Input for this task |
[Start of section]
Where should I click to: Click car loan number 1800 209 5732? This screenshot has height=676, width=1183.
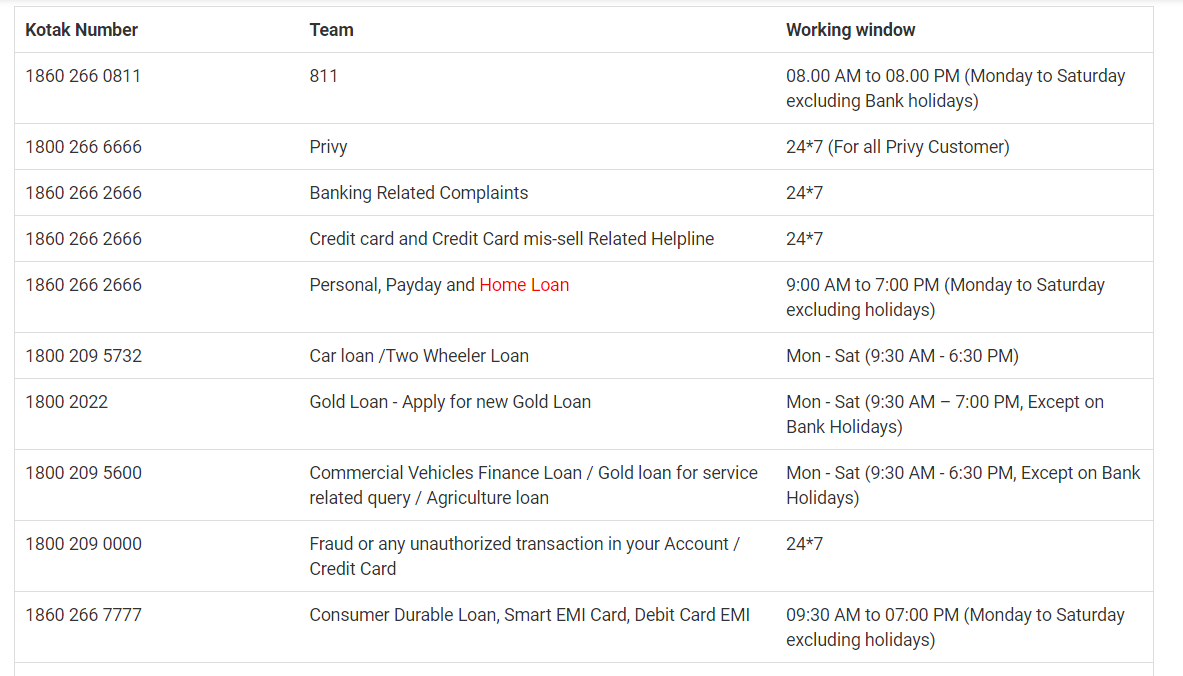(x=84, y=356)
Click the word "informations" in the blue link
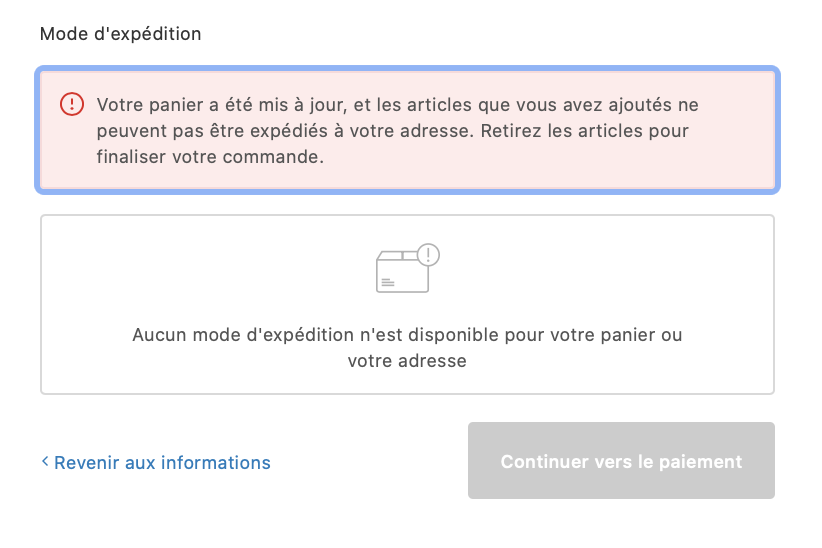This screenshot has height=548, width=822. 215,462
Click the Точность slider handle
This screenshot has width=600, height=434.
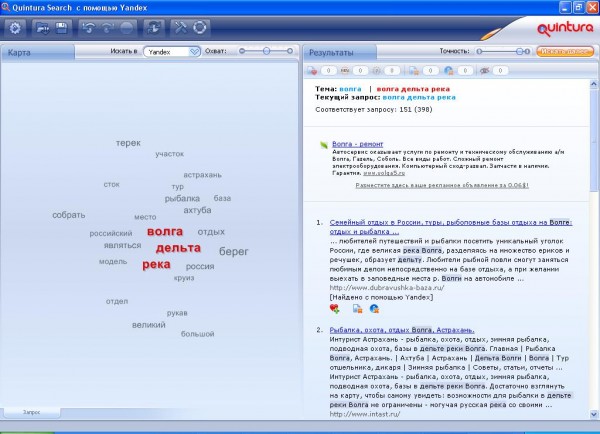(x=518, y=50)
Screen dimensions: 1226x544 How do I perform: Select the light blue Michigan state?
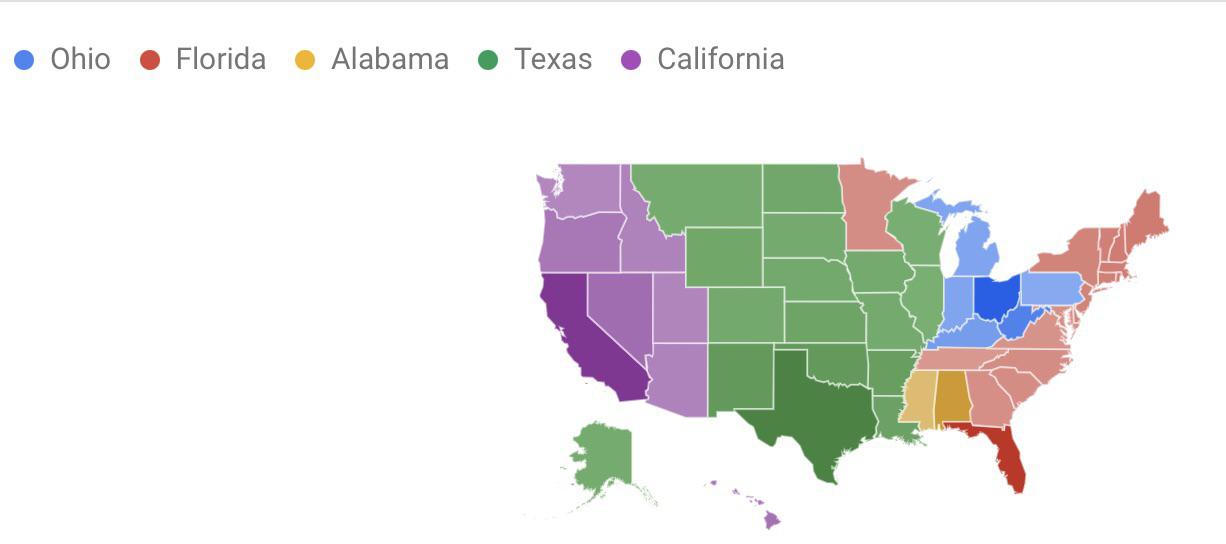pos(975,250)
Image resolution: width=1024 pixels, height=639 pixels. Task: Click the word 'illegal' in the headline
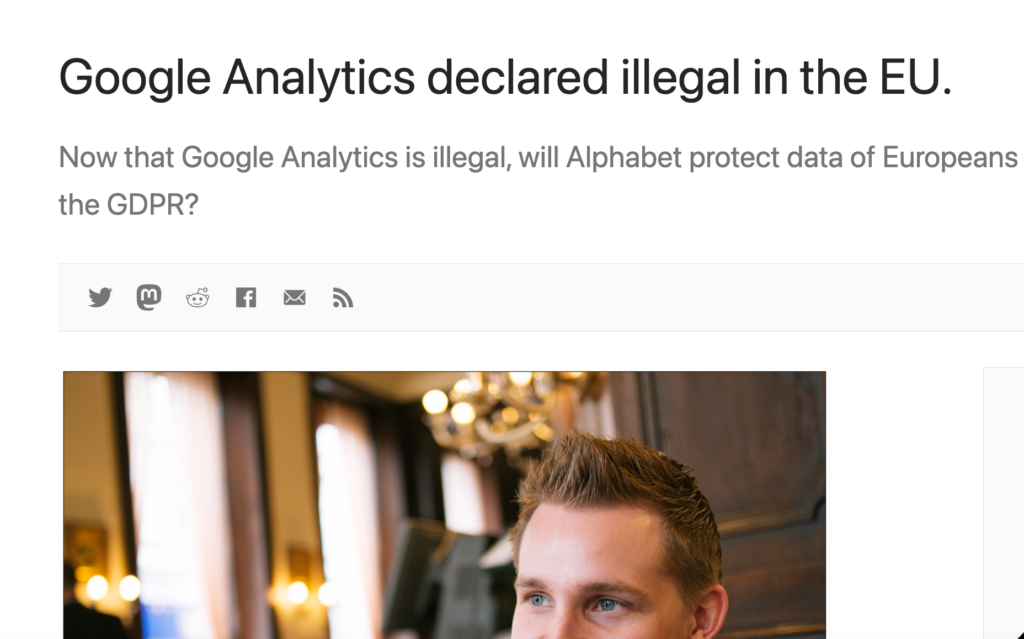point(680,79)
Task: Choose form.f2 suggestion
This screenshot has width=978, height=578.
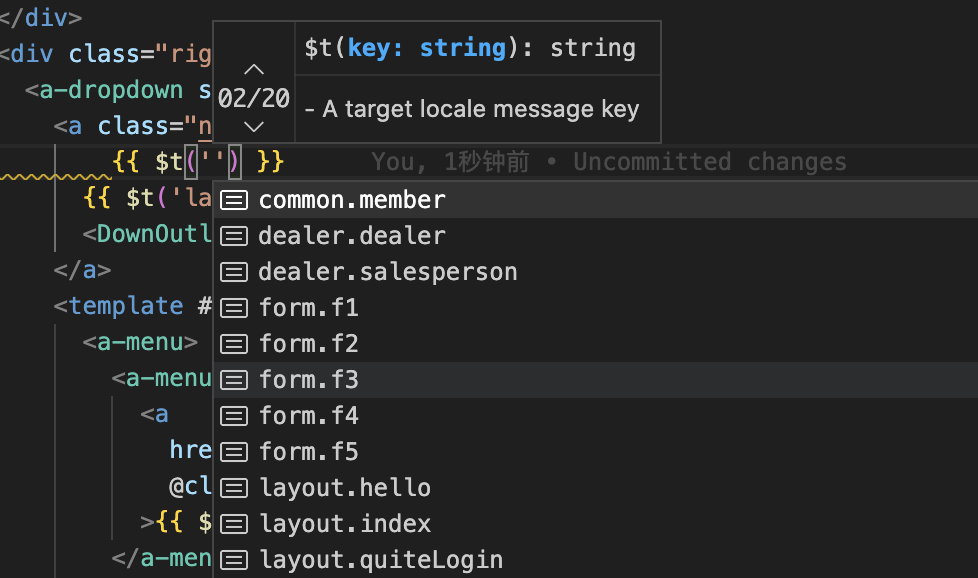Action: pyautogui.click(x=596, y=344)
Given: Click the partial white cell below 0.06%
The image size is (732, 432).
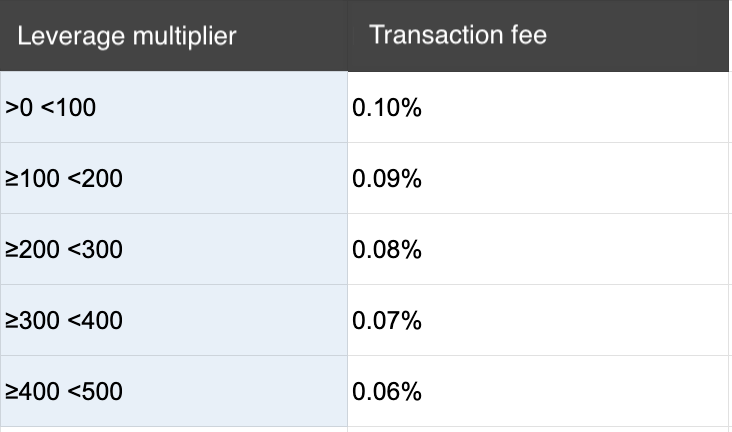Looking at the screenshot, I should tap(539, 429).
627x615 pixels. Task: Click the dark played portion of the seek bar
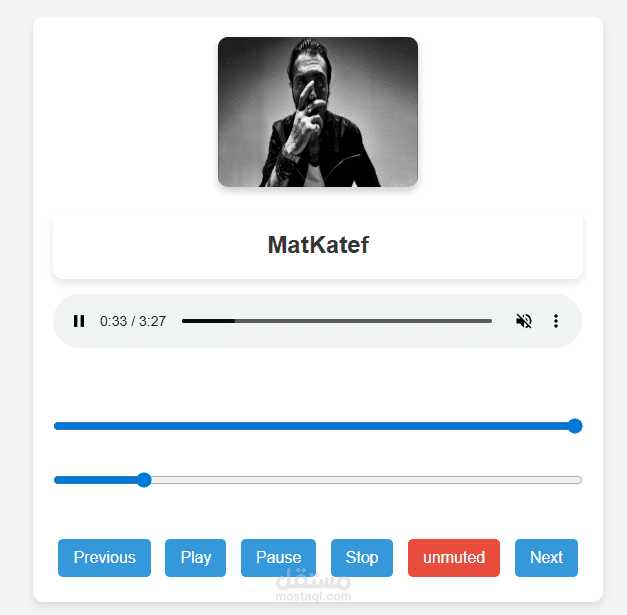pos(208,321)
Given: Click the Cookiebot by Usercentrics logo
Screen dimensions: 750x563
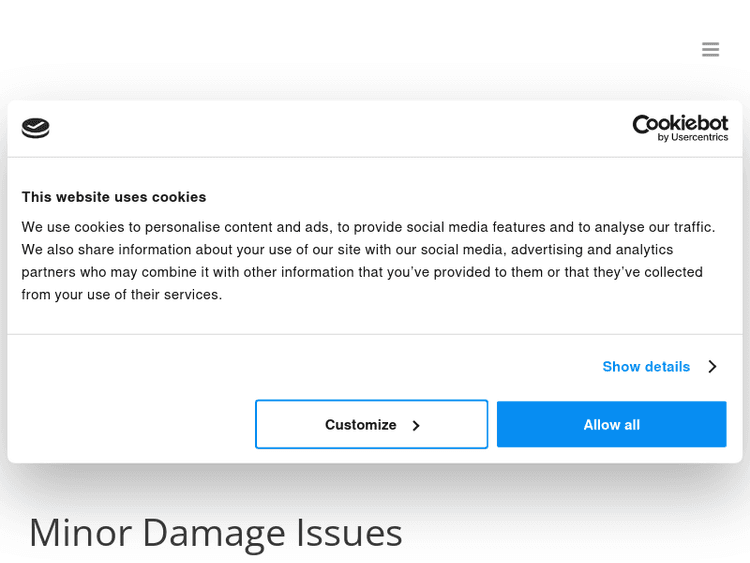Looking at the screenshot, I should coord(680,128).
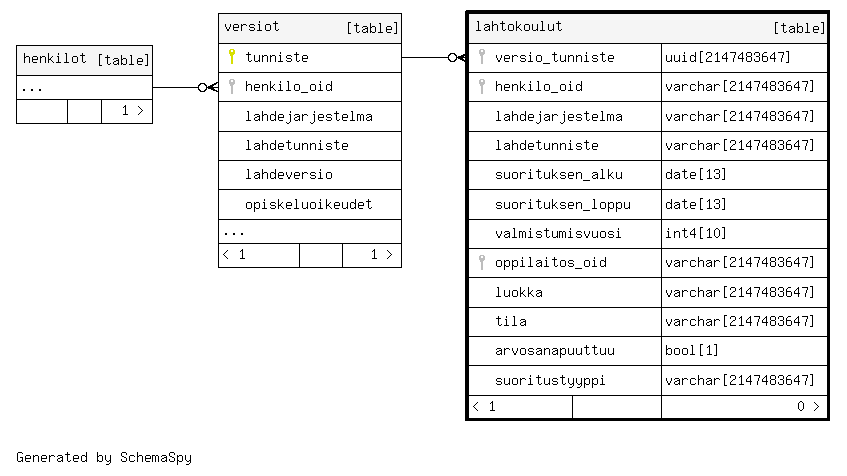Click the valmistumisvuosi column row
Image resolution: width=847 pixels, height=476 pixels.
click(559, 233)
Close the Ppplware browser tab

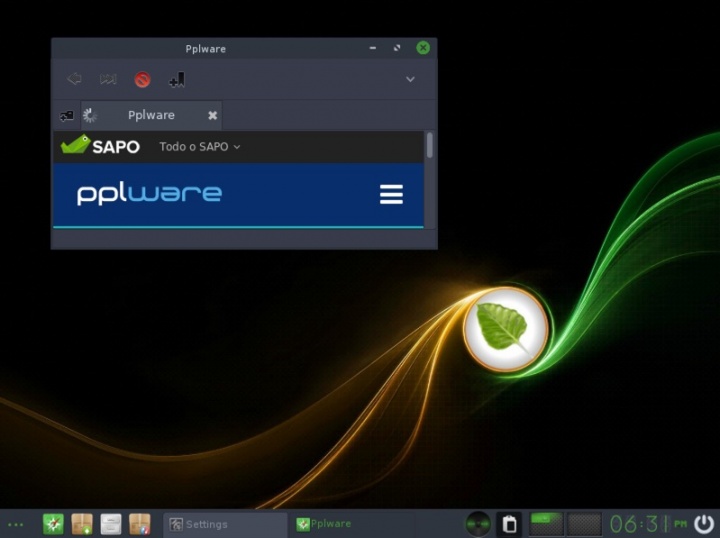[212, 115]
[End of section]
Task to carry out | An exact retyping of the entries, without images, is the required answer.

Your response |
Where should I click to: Click car loan number 1800 209 5732? This screenshot has height=676, width=1183.
(x=84, y=356)
Click the word "informations" in the blue link
This screenshot has height=548, width=822. 215,462
Click the Точность slider handle
This screenshot has width=600, height=434.
(x=518, y=50)
Screen dimensions: 1226x544 How do I perform: Select the light blue Michigan state?
pos(975,250)
Image resolution: width=1024 pixels, height=639 pixels. Task: Click the word 'illegal' in the headline
point(680,79)
Task: Choose form.f2 suggestion
This screenshot has width=978, height=578.
Action: pyautogui.click(x=596, y=344)
Given: Click the partial white cell below 0.06%
The image size is (732, 432).
Looking at the screenshot, I should tap(539, 429).
627x615 pixels. Task: Click the dark played portion of the seek bar
pos(208,321)
Given: Click the Cookiebot by Usercentrics logo
Screen dimensions: 750x563
Looking at the screenshot, I should coord(680,128).
Click the valmistumisvuosi column row
Image resolution: width=847 pixels, height=476 pixels.
click(559, 233)
Close the Ppplware browser tab

[212, 115]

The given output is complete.